**TASK**
Copy out everything from the line containing "Find the location of a particular element. This" down to the line containing "coordinates (799, 124).", switching "Ruler" to "Grid" and leaving the rest untouched.

**SUPPLIED RECORDS**
# # # #
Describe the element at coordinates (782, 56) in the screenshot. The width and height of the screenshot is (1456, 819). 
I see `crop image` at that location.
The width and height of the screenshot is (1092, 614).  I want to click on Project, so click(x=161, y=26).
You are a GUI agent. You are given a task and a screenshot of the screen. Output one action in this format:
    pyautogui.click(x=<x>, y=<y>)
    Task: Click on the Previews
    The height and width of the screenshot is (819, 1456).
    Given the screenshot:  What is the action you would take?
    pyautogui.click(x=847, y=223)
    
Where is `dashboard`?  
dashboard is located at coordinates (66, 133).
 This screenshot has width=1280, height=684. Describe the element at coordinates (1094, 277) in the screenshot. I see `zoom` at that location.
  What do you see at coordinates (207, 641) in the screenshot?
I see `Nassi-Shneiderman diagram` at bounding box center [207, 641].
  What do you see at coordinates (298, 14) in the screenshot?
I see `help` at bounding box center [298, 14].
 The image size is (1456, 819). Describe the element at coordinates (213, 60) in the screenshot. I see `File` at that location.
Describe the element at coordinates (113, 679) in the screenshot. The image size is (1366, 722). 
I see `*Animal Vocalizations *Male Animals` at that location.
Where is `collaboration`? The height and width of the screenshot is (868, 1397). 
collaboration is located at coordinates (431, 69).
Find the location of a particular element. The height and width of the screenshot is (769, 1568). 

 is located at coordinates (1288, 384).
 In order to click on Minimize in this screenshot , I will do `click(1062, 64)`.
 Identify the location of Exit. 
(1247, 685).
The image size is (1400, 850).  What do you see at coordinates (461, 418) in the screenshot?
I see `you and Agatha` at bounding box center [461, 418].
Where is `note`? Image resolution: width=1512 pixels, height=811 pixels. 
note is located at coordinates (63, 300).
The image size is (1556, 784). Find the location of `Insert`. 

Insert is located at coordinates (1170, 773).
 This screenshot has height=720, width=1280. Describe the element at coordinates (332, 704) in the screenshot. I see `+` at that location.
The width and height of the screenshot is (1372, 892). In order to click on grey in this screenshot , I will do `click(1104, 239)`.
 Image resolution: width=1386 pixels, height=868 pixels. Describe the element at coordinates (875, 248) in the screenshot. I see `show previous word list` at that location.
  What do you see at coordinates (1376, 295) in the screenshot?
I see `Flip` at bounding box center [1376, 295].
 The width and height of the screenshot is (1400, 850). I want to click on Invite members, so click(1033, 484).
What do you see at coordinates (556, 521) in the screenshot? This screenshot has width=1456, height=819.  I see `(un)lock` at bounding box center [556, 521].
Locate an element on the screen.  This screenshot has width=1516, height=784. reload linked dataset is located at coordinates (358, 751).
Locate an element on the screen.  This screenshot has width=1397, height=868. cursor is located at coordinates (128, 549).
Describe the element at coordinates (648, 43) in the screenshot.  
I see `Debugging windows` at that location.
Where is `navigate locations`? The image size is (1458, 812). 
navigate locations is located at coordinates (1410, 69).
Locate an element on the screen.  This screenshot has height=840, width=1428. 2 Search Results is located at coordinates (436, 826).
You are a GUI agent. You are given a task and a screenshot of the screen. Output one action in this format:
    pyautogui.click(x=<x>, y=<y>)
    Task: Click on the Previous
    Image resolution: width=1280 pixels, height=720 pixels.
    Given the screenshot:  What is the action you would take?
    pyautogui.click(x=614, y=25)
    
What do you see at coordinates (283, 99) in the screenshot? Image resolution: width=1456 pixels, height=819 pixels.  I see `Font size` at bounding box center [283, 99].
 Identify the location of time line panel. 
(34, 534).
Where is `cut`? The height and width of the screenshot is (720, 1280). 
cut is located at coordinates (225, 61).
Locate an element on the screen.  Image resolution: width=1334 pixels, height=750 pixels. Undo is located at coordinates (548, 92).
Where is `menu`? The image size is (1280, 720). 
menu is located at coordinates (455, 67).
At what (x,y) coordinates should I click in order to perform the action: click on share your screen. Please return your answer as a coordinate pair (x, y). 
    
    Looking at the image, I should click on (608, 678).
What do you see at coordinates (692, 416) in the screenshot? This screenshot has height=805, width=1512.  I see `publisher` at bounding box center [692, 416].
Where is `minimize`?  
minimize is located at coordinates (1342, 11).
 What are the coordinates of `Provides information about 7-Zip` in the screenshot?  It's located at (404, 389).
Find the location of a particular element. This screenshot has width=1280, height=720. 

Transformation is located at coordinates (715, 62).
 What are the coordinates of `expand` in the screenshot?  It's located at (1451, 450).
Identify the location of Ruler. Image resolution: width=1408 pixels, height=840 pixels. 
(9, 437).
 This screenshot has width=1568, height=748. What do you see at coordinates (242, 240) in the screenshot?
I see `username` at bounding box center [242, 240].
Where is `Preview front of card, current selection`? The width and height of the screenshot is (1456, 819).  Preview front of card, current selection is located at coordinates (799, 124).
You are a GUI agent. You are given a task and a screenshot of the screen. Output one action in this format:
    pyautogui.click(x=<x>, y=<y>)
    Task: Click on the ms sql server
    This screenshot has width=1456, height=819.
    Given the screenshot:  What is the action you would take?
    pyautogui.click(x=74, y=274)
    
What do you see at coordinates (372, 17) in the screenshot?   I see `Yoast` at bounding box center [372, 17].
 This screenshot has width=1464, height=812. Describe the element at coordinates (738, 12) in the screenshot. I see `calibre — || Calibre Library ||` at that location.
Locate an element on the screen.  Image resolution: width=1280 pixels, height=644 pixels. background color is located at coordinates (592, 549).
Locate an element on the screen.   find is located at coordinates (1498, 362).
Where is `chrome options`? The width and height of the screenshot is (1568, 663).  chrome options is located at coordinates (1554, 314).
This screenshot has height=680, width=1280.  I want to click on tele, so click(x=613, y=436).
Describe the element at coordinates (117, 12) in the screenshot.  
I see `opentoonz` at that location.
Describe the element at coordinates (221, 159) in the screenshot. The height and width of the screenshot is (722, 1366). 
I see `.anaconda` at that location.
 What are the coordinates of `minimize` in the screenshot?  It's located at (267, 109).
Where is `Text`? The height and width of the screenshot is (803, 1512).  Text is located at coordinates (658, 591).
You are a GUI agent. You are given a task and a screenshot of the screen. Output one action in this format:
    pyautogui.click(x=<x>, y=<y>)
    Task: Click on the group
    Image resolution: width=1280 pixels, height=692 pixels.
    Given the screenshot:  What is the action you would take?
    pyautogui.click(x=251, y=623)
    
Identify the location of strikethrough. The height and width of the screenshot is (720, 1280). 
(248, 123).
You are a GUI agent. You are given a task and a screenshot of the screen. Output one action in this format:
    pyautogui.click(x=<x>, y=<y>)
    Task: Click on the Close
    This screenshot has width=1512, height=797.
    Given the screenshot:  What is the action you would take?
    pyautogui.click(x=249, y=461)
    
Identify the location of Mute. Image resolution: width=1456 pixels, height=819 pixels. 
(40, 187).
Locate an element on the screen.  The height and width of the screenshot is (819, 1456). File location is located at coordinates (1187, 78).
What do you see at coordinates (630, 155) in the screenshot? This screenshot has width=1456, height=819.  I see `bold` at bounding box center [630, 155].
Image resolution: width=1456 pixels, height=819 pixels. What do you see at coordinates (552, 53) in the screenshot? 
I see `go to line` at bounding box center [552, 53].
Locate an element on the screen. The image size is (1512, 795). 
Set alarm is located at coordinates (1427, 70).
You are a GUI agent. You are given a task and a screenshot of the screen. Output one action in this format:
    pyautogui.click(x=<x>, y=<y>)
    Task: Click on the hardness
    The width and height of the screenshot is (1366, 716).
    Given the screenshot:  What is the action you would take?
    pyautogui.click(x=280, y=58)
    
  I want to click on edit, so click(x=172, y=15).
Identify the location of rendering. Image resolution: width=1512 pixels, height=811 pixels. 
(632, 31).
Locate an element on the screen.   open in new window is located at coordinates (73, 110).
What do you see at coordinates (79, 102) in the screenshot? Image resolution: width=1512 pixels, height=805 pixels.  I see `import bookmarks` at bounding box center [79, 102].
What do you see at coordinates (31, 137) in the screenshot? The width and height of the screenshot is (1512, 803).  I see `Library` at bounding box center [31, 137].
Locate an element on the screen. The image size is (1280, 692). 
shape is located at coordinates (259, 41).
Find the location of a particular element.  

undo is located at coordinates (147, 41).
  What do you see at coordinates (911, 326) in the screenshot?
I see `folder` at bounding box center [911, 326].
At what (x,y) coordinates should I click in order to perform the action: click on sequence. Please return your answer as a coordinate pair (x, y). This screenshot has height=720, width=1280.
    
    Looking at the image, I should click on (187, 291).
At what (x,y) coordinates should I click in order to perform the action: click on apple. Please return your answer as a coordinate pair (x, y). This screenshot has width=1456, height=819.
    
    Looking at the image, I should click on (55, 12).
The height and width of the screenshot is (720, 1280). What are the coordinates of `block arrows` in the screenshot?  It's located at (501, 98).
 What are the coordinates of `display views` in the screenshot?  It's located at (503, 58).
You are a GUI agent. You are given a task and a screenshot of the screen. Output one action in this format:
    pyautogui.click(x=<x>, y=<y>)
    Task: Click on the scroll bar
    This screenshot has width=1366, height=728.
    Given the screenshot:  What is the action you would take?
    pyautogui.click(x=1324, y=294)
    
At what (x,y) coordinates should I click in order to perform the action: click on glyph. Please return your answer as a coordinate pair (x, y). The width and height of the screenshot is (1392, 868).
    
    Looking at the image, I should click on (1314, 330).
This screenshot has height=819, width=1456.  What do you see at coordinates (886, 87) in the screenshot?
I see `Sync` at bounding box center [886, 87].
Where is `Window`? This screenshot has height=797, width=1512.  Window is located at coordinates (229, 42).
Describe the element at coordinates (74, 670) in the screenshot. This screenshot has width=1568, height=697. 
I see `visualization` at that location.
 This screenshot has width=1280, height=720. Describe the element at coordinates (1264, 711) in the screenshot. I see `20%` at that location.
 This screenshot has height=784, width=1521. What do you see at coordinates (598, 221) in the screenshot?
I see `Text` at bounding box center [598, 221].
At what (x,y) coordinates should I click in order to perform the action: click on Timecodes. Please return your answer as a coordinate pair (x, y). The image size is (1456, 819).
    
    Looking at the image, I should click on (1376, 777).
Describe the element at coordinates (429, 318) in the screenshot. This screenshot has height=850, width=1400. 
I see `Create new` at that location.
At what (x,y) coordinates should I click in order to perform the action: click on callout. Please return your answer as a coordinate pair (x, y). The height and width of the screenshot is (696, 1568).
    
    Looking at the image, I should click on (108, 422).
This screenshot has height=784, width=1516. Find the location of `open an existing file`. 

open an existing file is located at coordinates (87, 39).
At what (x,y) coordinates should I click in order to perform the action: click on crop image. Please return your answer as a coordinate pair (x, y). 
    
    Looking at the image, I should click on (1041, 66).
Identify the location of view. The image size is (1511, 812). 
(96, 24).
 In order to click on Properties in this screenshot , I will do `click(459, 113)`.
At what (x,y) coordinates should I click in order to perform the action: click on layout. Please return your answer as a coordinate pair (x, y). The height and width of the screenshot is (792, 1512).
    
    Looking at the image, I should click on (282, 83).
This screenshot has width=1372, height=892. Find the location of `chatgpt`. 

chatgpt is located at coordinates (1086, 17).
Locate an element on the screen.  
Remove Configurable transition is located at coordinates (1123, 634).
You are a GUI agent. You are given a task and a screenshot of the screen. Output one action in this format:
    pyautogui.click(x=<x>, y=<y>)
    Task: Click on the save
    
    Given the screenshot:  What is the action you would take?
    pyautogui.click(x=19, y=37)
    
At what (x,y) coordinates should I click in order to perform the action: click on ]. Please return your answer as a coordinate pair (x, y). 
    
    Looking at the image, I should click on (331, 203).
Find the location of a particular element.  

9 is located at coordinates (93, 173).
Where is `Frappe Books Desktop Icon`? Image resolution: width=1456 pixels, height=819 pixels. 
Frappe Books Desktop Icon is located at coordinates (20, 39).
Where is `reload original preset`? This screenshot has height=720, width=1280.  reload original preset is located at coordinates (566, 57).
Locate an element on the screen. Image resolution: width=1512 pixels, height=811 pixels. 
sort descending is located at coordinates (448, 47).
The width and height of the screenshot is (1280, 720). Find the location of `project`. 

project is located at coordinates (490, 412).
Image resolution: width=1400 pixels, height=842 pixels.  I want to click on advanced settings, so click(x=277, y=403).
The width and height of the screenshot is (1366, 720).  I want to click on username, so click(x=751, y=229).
# # # #
**EXPECTED ANSWER**
Find the location of a particular element. This screenshot has width=1280, height=720. 

Transformation is located at coordinates (715, 62).
 What are the coordinates of `expand` in the screenshot?  It's located at (1451, 450).
Identify the location of Grid. Image resolution: width=1408 pixels, height=840 pixels. 
(9, 437).
 This screenshot has width=1568, height=748. What do you see at coordinates (242, 240) in the screenshot?
I see `username` at bounding box center [242, 240].
Where is `Preview front of card, current selection`? The width and height of the screenshot is (1456, 819).  Preview front of card, current selection is located at coordinates (799, 124).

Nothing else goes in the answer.